▸ Work required
Set down every line from the one containing "Task: Open the 课程作业券 coupon details" through the last line of the records below, exactly as written, and leave out the pictures.

########################################

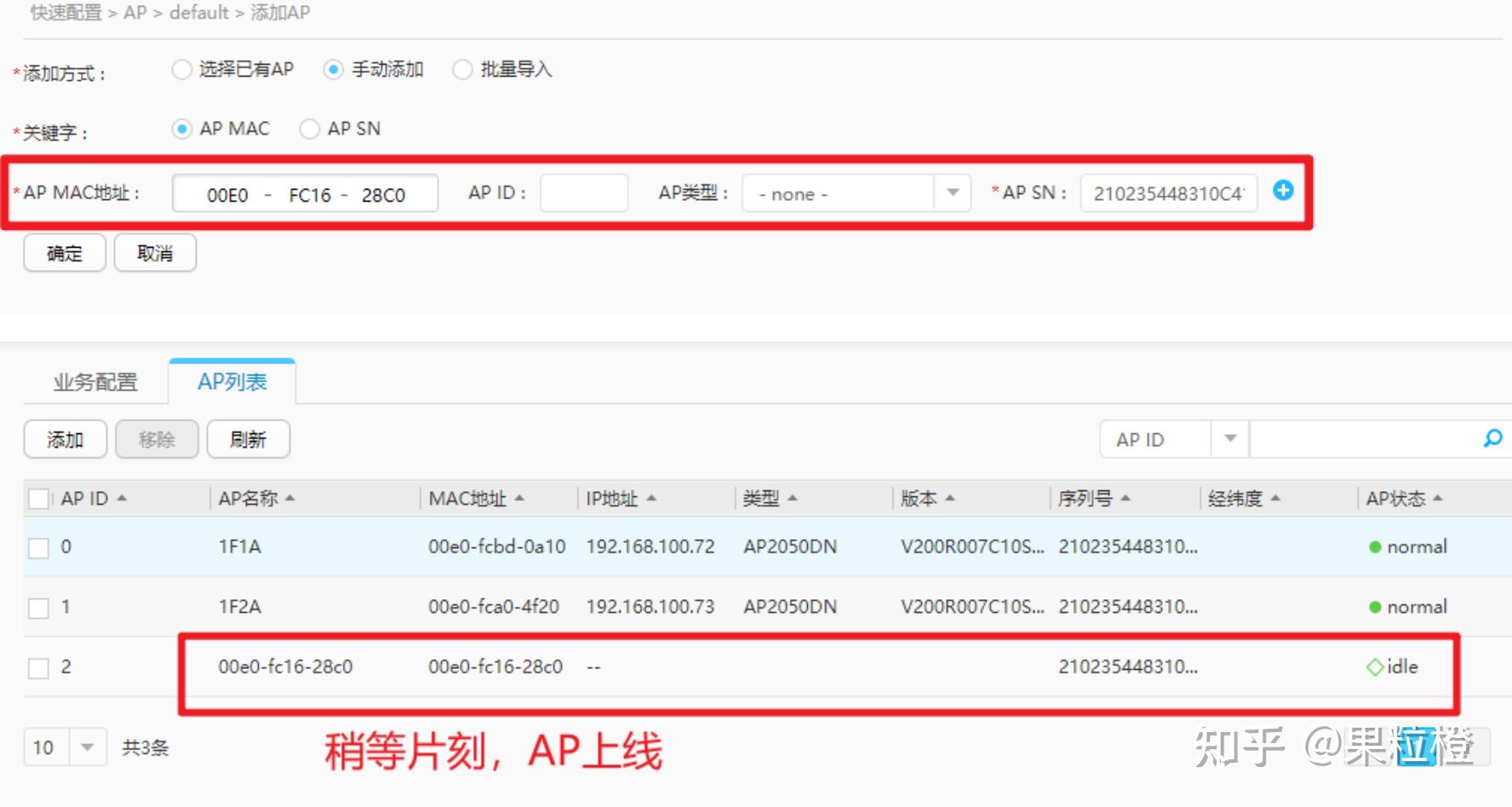
Task: Select the 批量导入 radio option
Action: (462, 69)
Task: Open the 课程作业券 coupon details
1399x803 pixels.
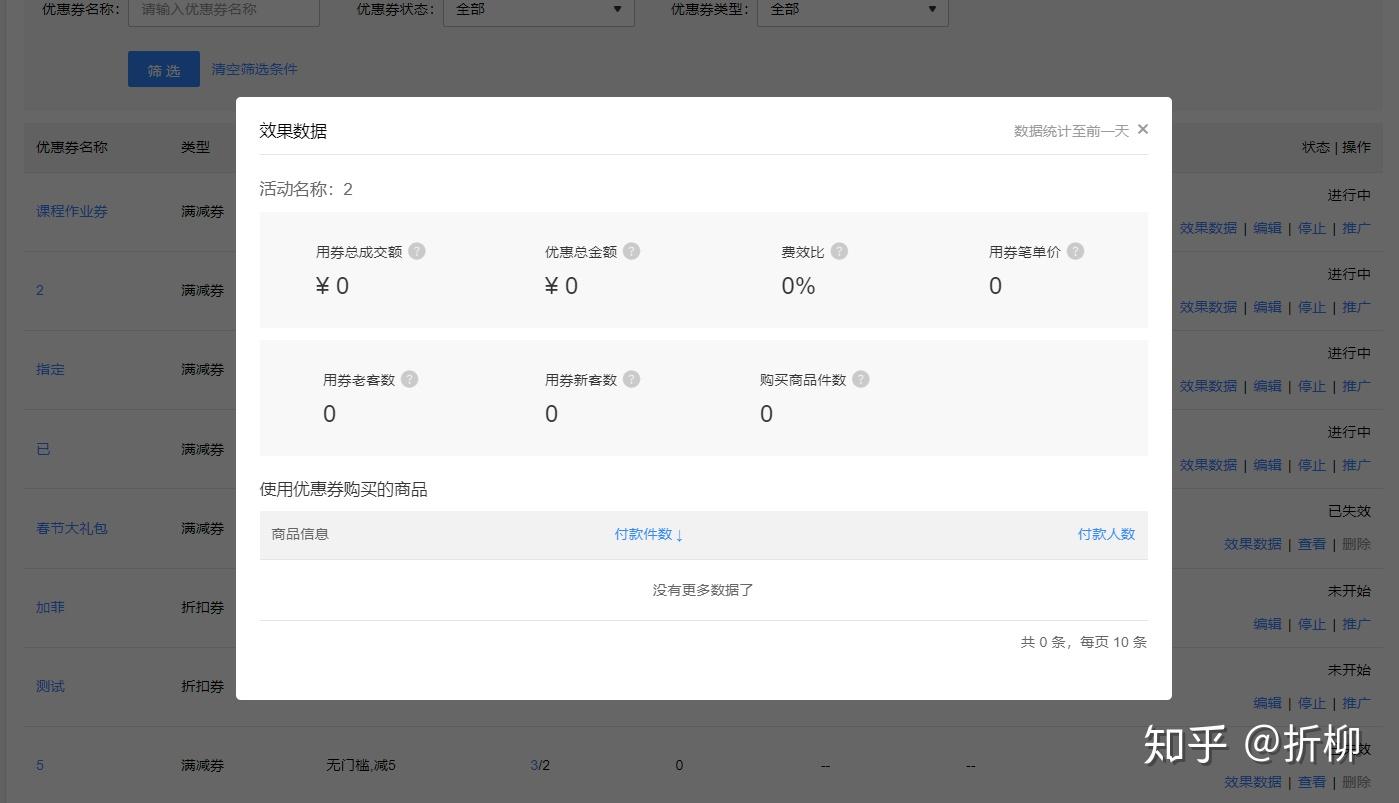Action: (x=70, y=211)
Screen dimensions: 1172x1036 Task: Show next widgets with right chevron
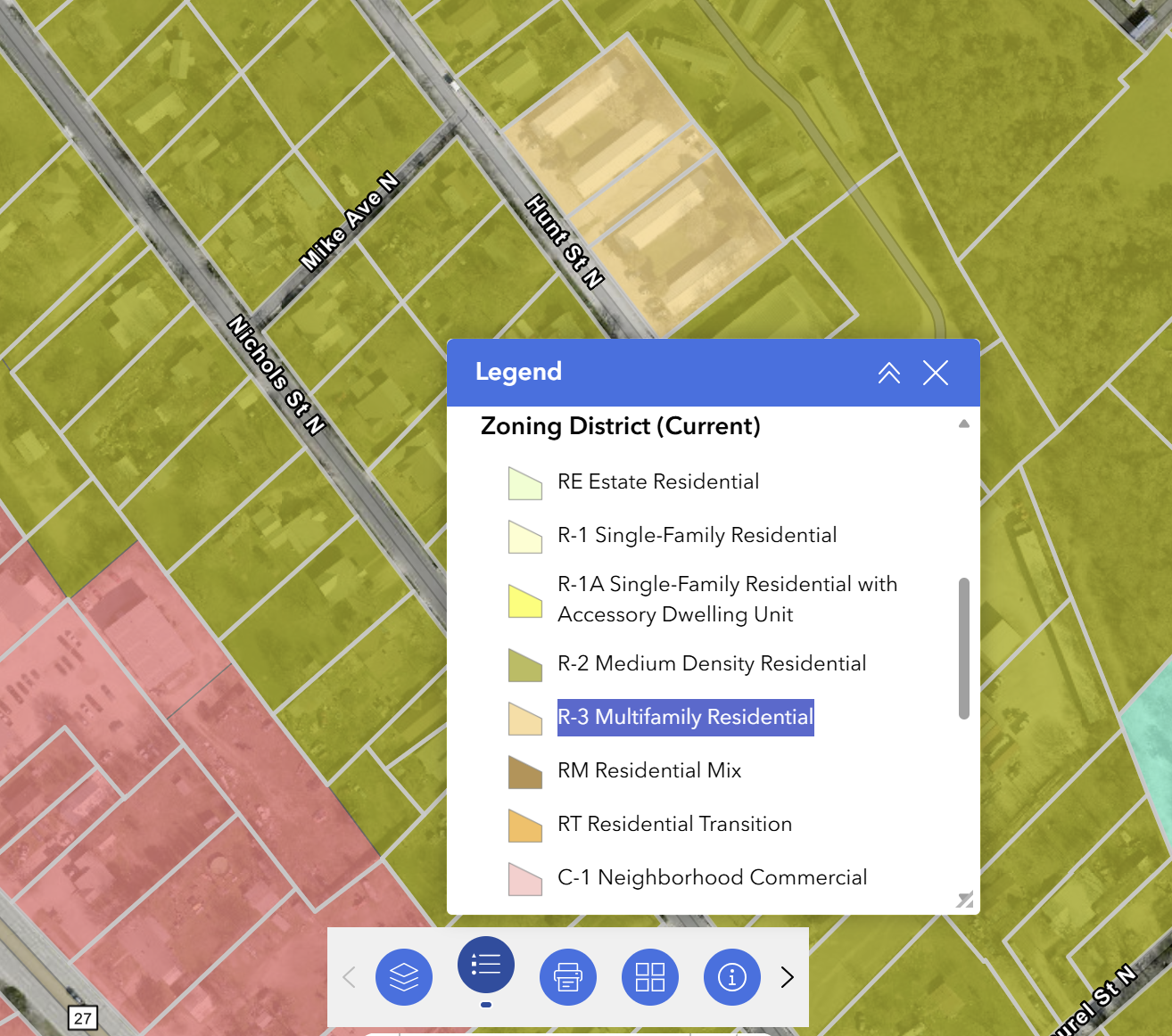pos(787,977)
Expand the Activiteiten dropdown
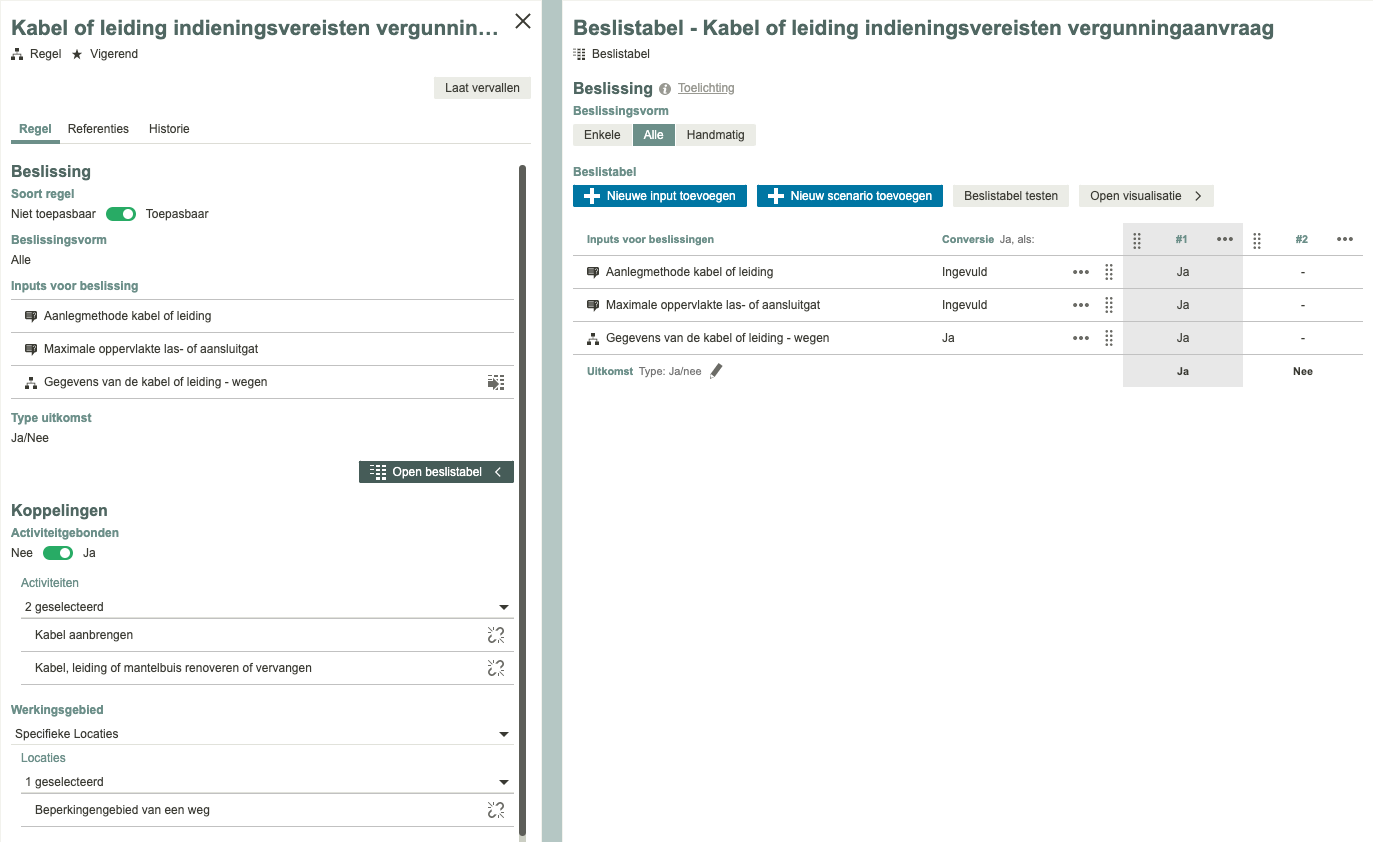 pyautogui.click(x=503, y=607)
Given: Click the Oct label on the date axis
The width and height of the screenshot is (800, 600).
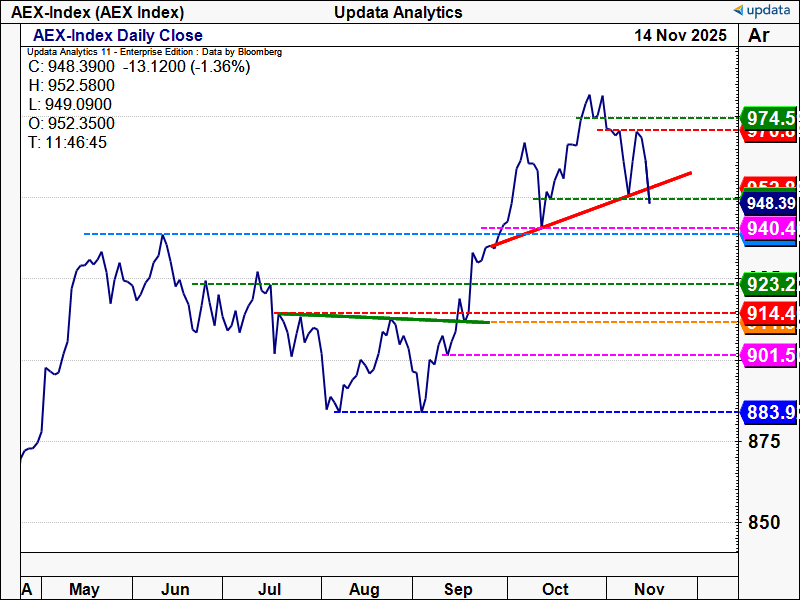Looking at the screenshot, I should coord(555,589).
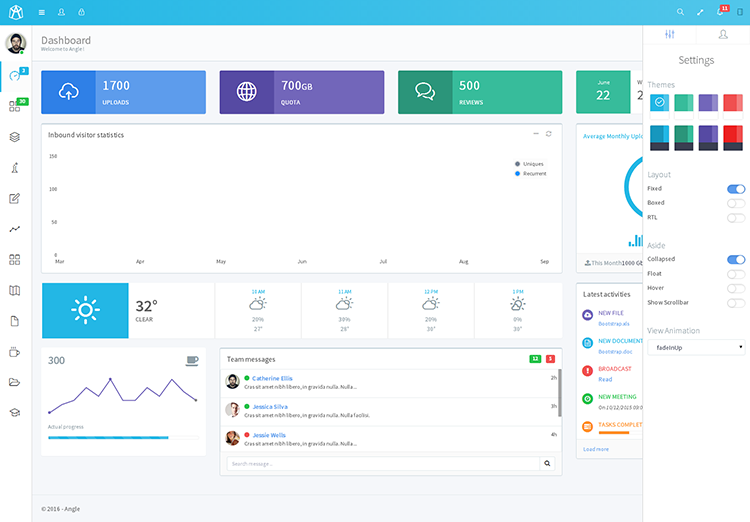
Task: Click the search message magnifier button
Action: coord(547,463)
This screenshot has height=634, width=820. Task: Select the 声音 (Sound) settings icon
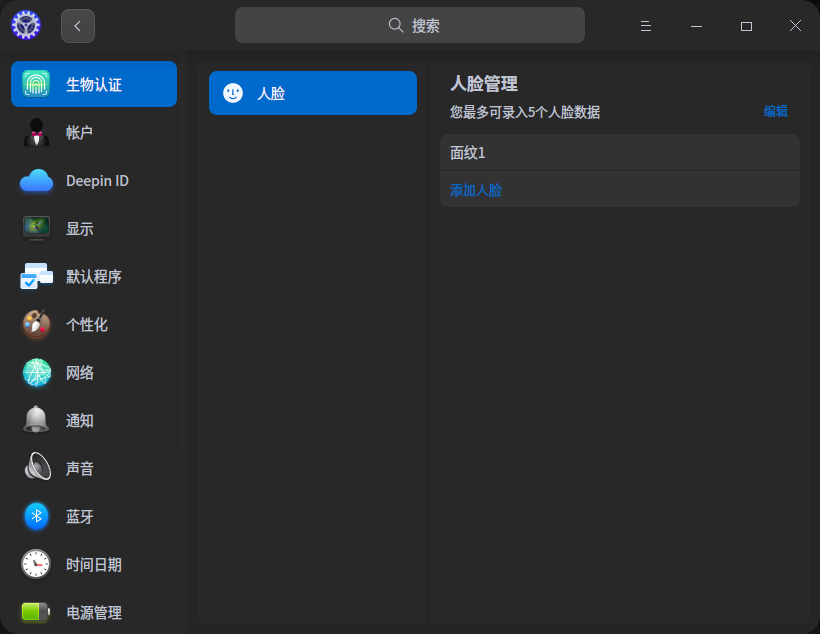pos(36,468)
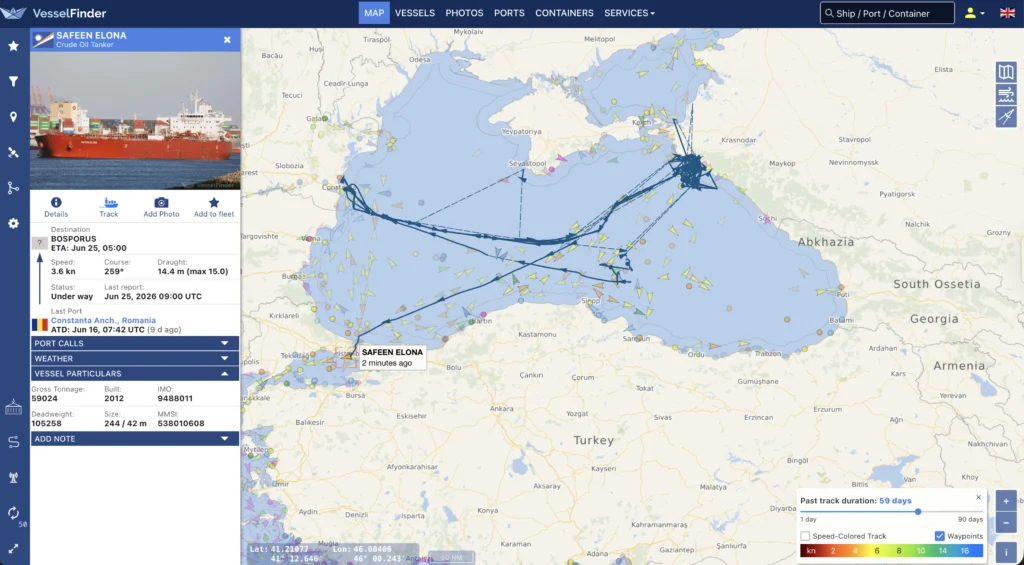1024x565 pixels.
Task: Click Add to fleet star
Action: (x=214, y=202)
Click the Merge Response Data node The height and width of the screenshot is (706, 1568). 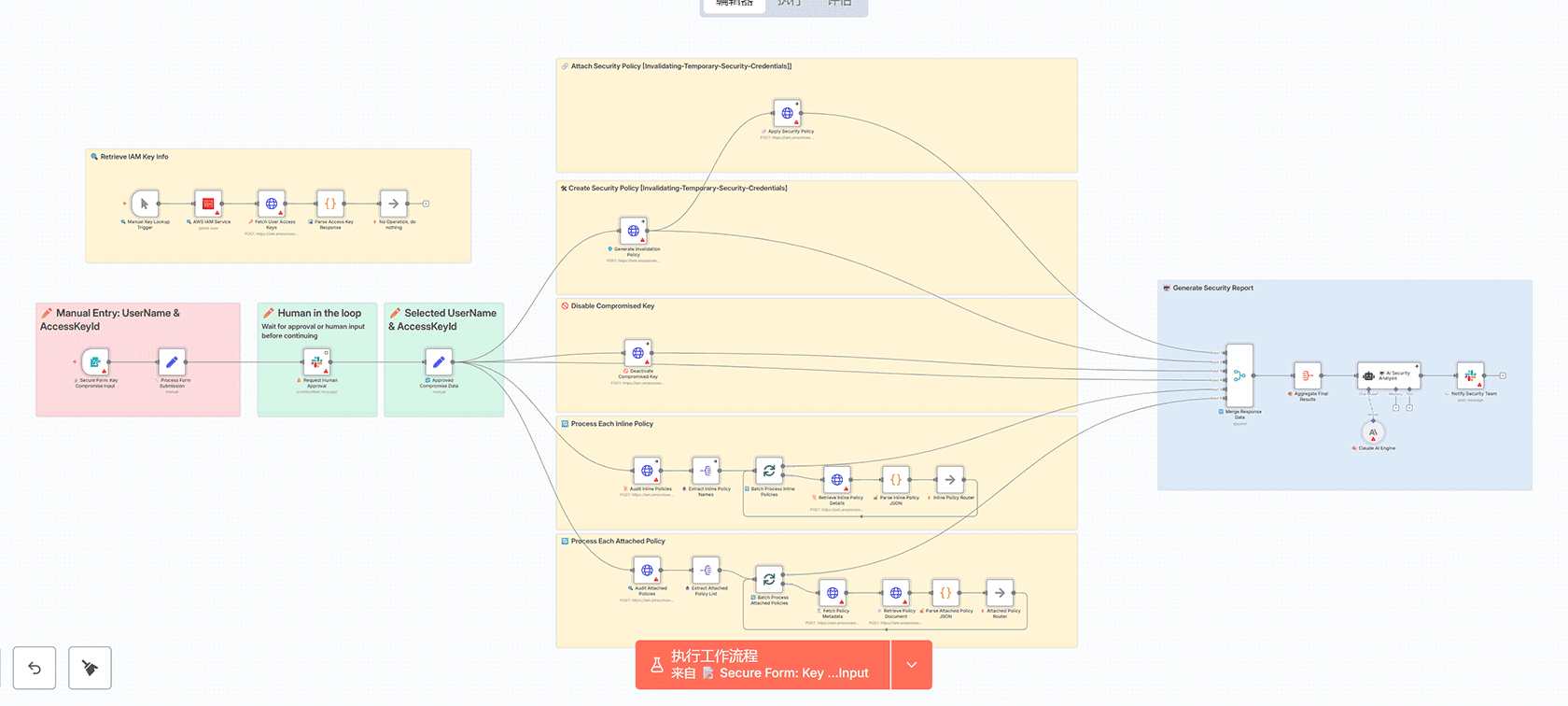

########################################

▸ Response
Task: Open the 课程作业券 coupon details
1399x803 pixels.
Action: (x=70, y=211)
Screen dimensions: 1172x1036 Task: Show next widgets with right chevron
pos(787,977)
Expand the Activiteiten dropdown
 pyautogui.click(x=503, y=607)
Given: Click the Oct label on the date axis
The width and height of the screenshot is (800, 600).
Looking at the screenshot, I should coord(555,589).
Task: Click the search message magnifier button
Action: coord(547,463)
This screenshot has height=634, width=820. Task: Select the 声音 (Sound) settings icon
pos(36,468)
1024x565 pixels.
Task: Click Add to fleet star
Action: (x=214, y=202)
Click the Merge Response Data node The height and width of the screenshot is (706, 1568). 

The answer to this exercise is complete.